I don’t know about you but I hated maths. In high school, I graduated above average in the higher level maths class. But oh how I hated it. I didn’t get it and when I did, I didn’t understand why I needed to know it.
I succeeded primarily by memorisation. There was certainly no joy there and not a lot of understanding either. I’ve since forgot all but the basics and all that is left is a general dislike for maths.
However, being a homeschooling Mum, I don’t want project any of that onto my kids. I want them to continue to learn maths in ways that excite them and are meaningful to them.
Most of us are familiar with ‘school maths’ and it’s the only model we know. Consequently it seems unlikely that you could get all of that simply through living life. Maths learned from life is certainly a contrast to that which is typically taught in schools.
Real life maths is learned through a slow discovery of how numbers work. Through, for example, encountering percentages several times and piecing together the information. Like many of us have taught ourselves what a new word means over time. You encounter it and decipher it in context and as you encounter it a second, third, maybe fourth time – it becomes clear what it means and is something you can confidently use in your own vocabulary.

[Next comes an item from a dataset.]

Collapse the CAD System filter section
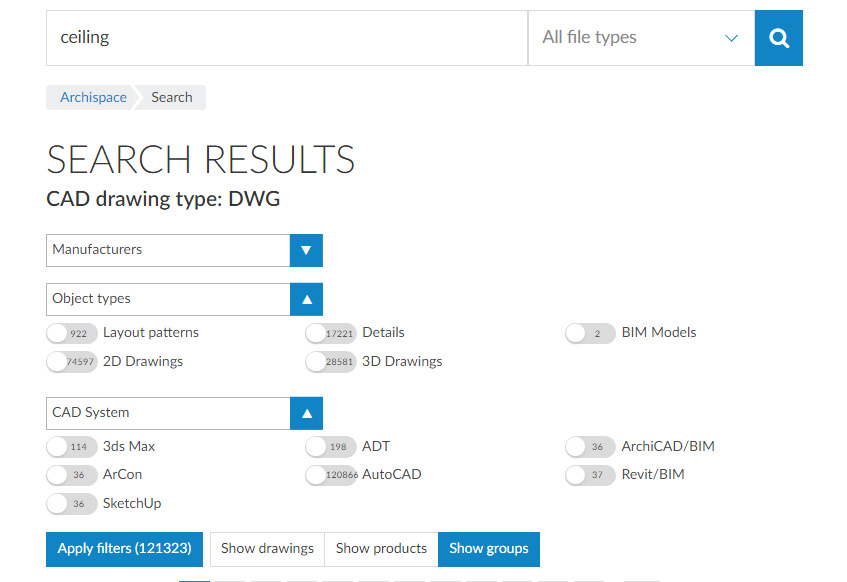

But how? How will a child encounter percentages or algebra, you ask (I know I did!) Well, maths is everywhere and relates to almost everything else in life. If you live a full life, you will learn all the maths you need merely because you need it. It’s inescapable.
Sometimes it’s simply realising these abstract and sometimes ‘complex’ ideas are for a reason. For example, algebra is just figuring out what you don’t know from what you do know. Some people will love it and get really interested and want to learn more advanced maths and do all sorts of interesting things with it. Most will not.
So how am I encouraging and facilitating that at this stage?
Well, through play primarily. Watching Cam play with Spielgaben, I observe so many incidental explorations of mathematical concepts. Even at this age he’s exploring and making connections about many processes: including patterns, symmetry, fractions, probability, multiplication and division.
The best way, in my opinion (particularly early on) is for children to learn maths contextually and in ways relevant to their lives. How can I divide these lollies up so that it’s fair for my friends and I? How much do I need if I halve this recipe?
Furthermore, the most powerful way we as parents can help with maths is to speak the ‘maths language’ out loud. Add up money out loud or figure out the remaining days to a holiday without using paper. Talk about numbers in contextual ways and discuss how we manipulate them in day to day life.
All of this forms the foundation for their mathematical exploration later in life. And hopefully their experiences with maths will continue to be positive.